*Belge bölümü*

○ ○ ○ ○ ○

Bugün öğretmenler günü. Öğretmenlerin, eğitim emekçilerinin emeklerinin ne denli değerli olduğunun bir kez daha anımsandığı, anımsatıldığı gün.
En önemli mesleklerden biridir öğretmenlik. Eğitime gönül vermek insanlığa gönül vermek demektir. Bir toplumun var olabilmesi, bir ülkenin kalkınabilmesi öğretmenlerin, eğitim emekçilerinin çabasıyla ancak olanaklıdır. Bu nedenle Cumhuriyet’imizin ilanının hemen ardından öğretmen okulları, o günün deyimiyle muallim mektepleri açılmış, öğretmen yetiştirmek Cumhuriyet’in öncü projelerinden biri olarak yaşama geçirilmiştir.
Bir yandan nitelikli öğretmenlerin, eğitimcilerin yetiştirilmesi için muallim mektepleri açılırken, diğer yandan da zaman yitirmeksizin halkın okuryazar hale getirilmesi için projeler uygulamaya konulmuş. Proje kapsamında okuryazar olanlar, okuryazar olmayanlara okuma yazma öğretmek üzere görevlendirilerek ülke genelinde kapsamlı bir okuma yazma seferberliği başlatılmıştır. Bizde Cumhuriyet’in kuruluşunun hemen ardından başlatılan bu uygulamanın örneklerinin Batı ülkelerinde yetişkin eğitimi, yaşam boyu eğitim gibi adlandırmalarla çok daha sonraları başlatıldığını da burada vurgulayalım. Kurucu Önder’imiz Mustafa Kemal Atatürk’ün eşsiz vizyonu bu konuda da kendisini bir kez daha gösteriyor.
Atatürk’ün eğitim öğretime ve öğretmenlere ne denli önem verdiğini yalnızca konuşmalarında değil, yapıp ettiklerinde de açıkça görüyoruz. Cumhuriyet öğretmenleri deyimi de bunun güçlü bir vurgusu. Cumhuriyet öğretmeni rasyoneldir. Mustafa Kemal Atatürk’ün aydınlattığı yoldu, koyduğu hedefe doğru kararlılıkla yürür. Rasyonel bakış açısıyla, bilimsellikten ödün vermeksizin insanımızı bilgiyle donatmak, Ulusumuzu en gelişmiş ulusların düzeyine çıkarmak öğretmenimizin asıl hedefidir. Mesleğini, bu hedefe ulaşacak olmanın idealizmiyle yapar. Yetiştirdiği her birey öğretmenin başarısı, dolayısıyla da mutluluğudur.

○ ○ ○ ○ ○

*Mevcut veriler*
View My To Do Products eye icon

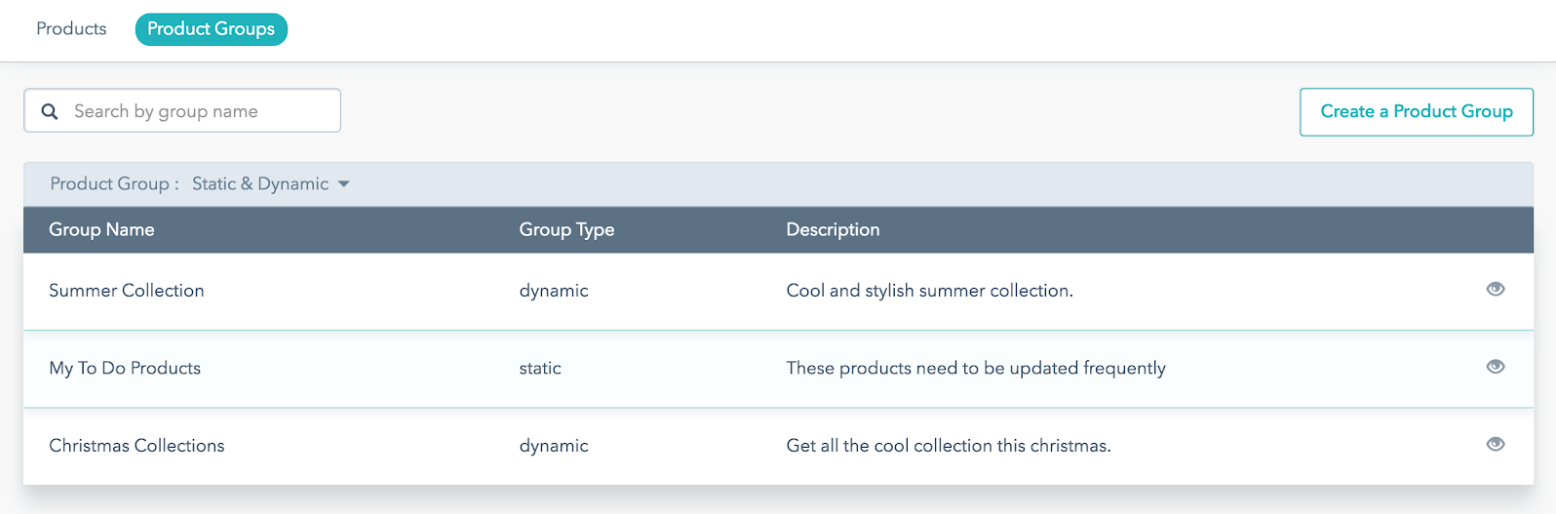[x=1495, y=367]
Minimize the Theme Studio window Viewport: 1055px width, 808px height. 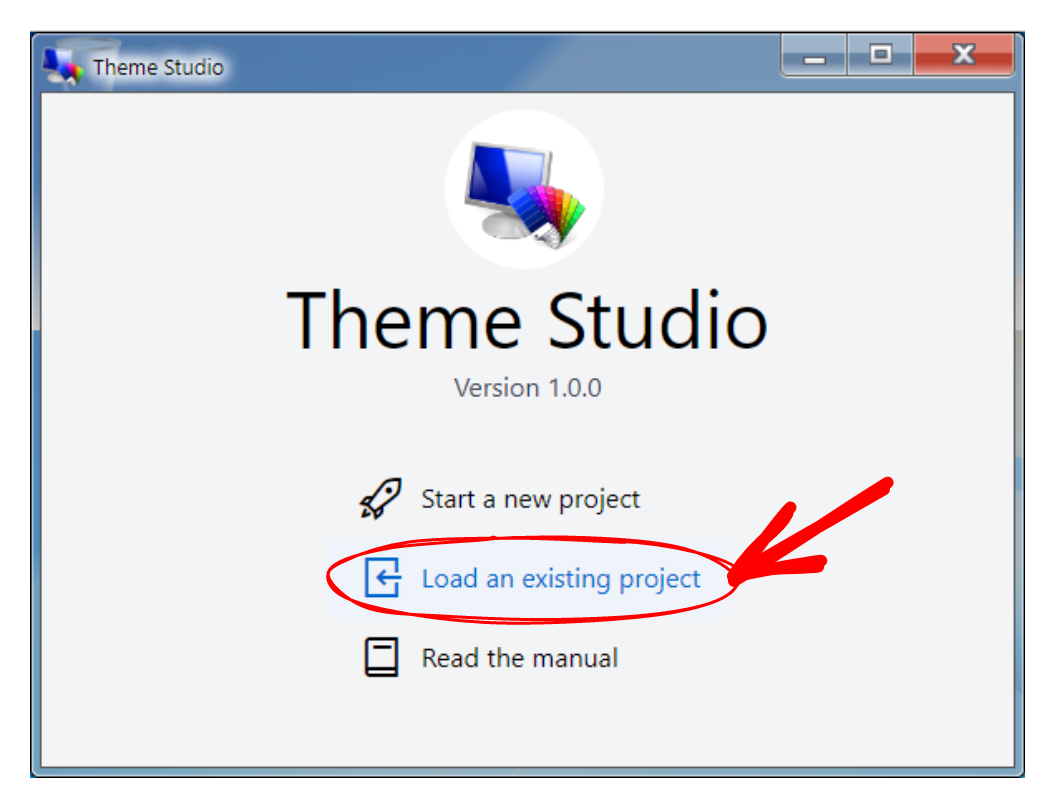[x=814, y=55]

○ ○ ○ ○ ○

*Alıştırmanın amacı*
Öğretmenler günü metnine dayanarak şu soruları yanıtlayın:
(a) Cumhuriyet'in ilanının hemen ardından açılan öğretmen okullarına o günün deyimiyle ne ad veriliyordu?
(b) Okuma yazma seferberliğinde kimler, kimlere okuma yazma öğretmekle görevlendirildi?
(c) Öğretmenimizin asıl hedefi nedir?
Listenin bu alıştırmada hiçbir işlevi yoktur.

*Sorunun yanıtı*
(a) Muallim mektepleri.
(b) Okuryazar olanlar, okuryazar olmayanlara okuma yazma öğretmekle görevlendirildi.
(c) Rasyonel bakış açısıyla, bilimsellikten ödün vermeksizin insanımızı bilgiyle donatmak ve Ulusumuzu en gelişmiş ulusların düzeyine çıkarmak.